Police Crack Down on Dangerous Distracted Drivers
Distracted driving month is in April but Yakima Police say they see the problem every month in the city of Yakima. Police say distracted driving is the cause of a lot of crashes in Yakima. Capt. Shawn Boyle with the Yakima Police Department says they see drivers distracted all the time the reason why they conduct ongoing emphasis patrols around the city.
IN 2017 THE STATE PASSED THE E-DUI LAW
It's not only a problem in Yakima but all around the state. Officials with the Washington Traffic Safety Commission say thousands of people everyday continue to risk safety by talking or texting on a cell phone while driving or doing other things behind the wheel instead of driving.
In 2017 the State of Washington passed what's called the Driving Under the Influence of Electronics Act (E-DUI). Driving distracted could mean a driver is on a phone, putting on makeup, eating or changing music.
1 YEAR BEFORE THE E-DUI LAW WAS PASSED 155 PEOPLE DIED
In 2016, the year before the law passed, 155 people died in crashes involving a distracted driver. In 2019 the most recent information available, two years after the new law, 33 fewer distracted driving-related deaths happened. Traffic safety officials also estimate that Washington’s driver distraction rate was 6.8 percent in 2019, based on the 2019 Statewide Distracted Driving Observational Study.
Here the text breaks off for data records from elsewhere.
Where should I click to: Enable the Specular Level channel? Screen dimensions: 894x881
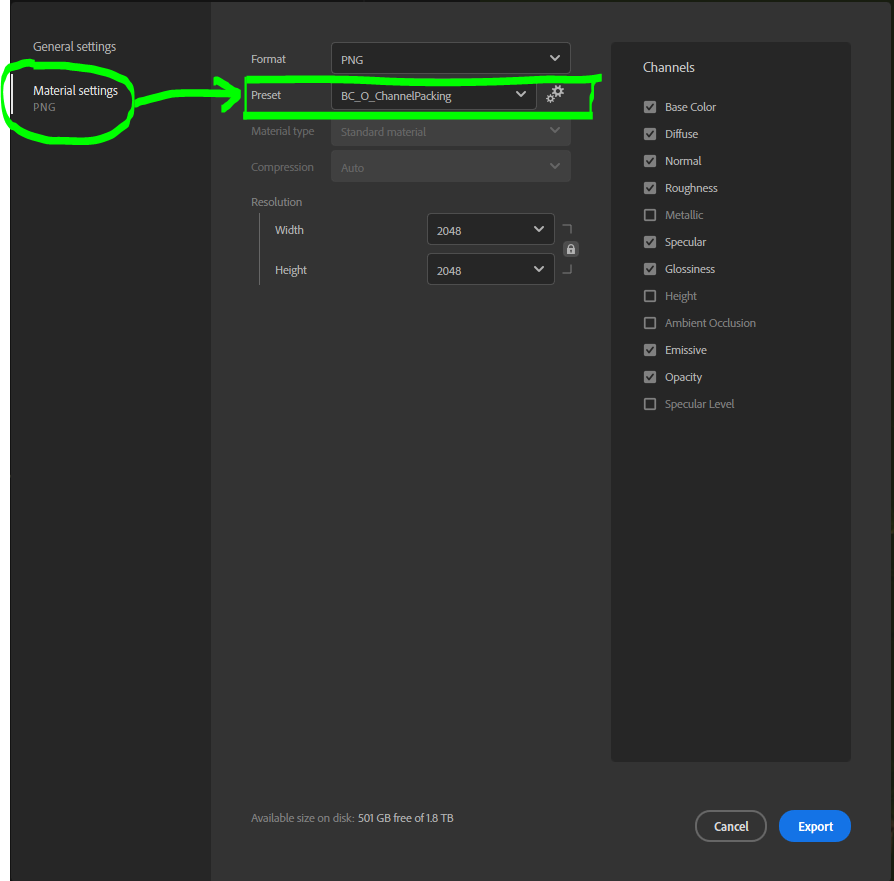pyautogui.click(x=649, y=404)
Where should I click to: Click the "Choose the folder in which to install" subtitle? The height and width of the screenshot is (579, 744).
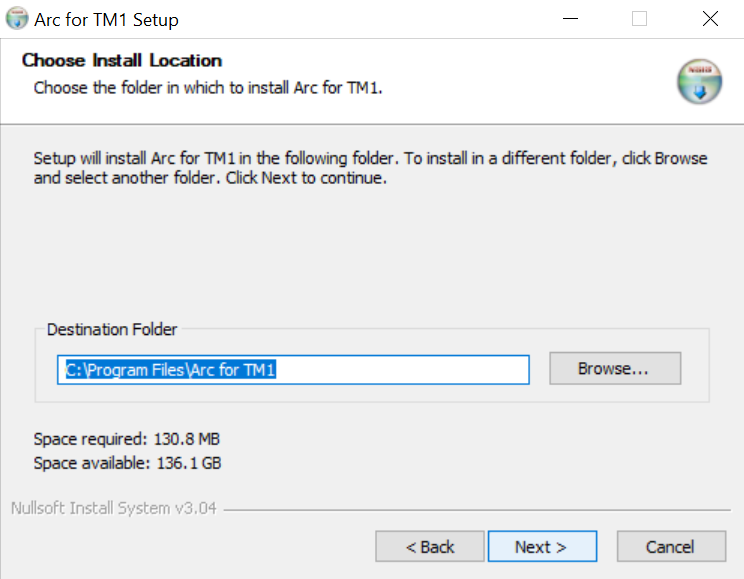(x=208, y=87)
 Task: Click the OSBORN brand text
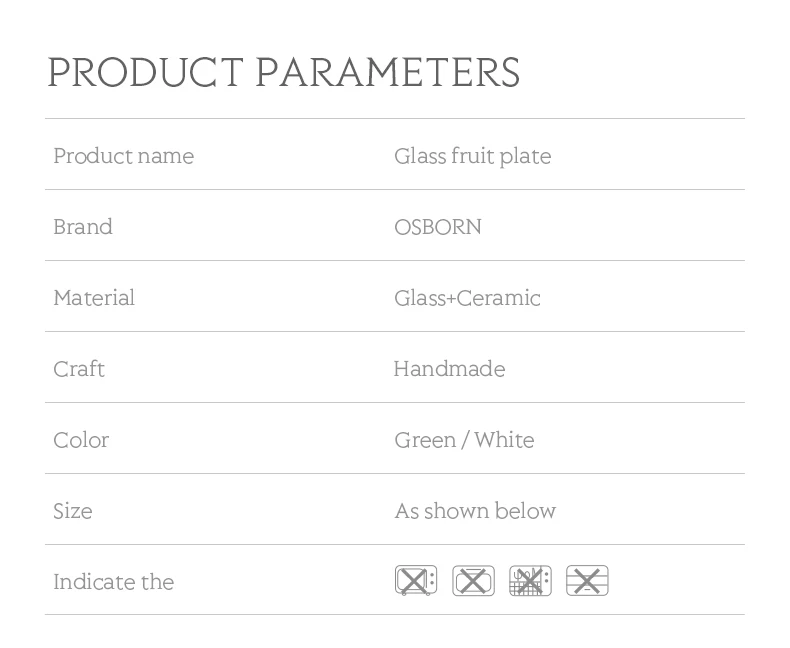coord(438,227)
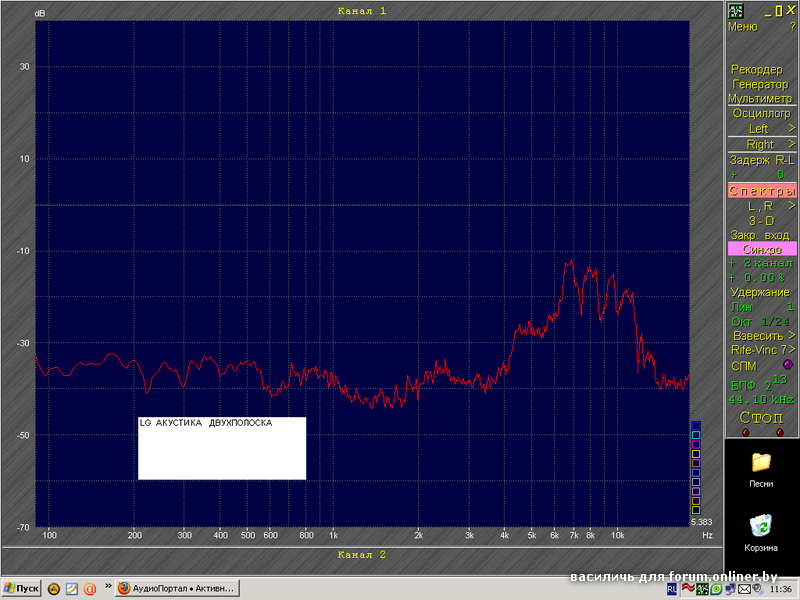
Task: Click the right red indicator under Стоп
Action: (x=779, y=432)
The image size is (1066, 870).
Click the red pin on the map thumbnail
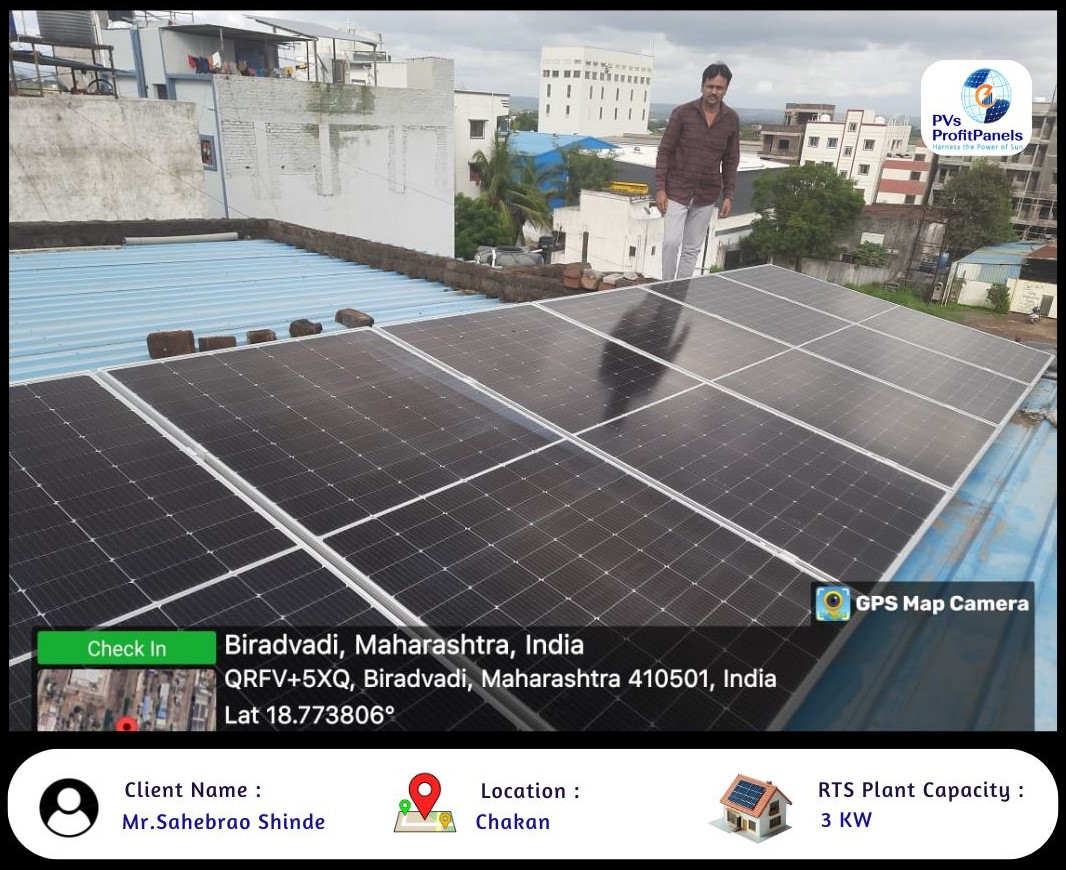click(x=126, y=723)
TALKING ON A CELL PHONE? THAT'S THE MOST DANGEROUS
Cell phones remain the greatest source of distraction, with two of every three distracted drivers in Washington observed either using or talking on a hand-held phone. The observational study also found slightly more people distracted on city streets than county roads or state routes. Yakima Police say distracted drivers and drivers not paying attention to traffic lights and signs are the things that lead to a lot of crashes in the city of Yakima.
State officials say 30% of all fatal crashes still involve a distracted driver. 23% of all serious crashes are due to distracted drivers and 70% were found to be using cell phones.
Capt. Boyle says the aim with emphasis patrols is educational but he says some drivers are being cited for breaking traffic laws.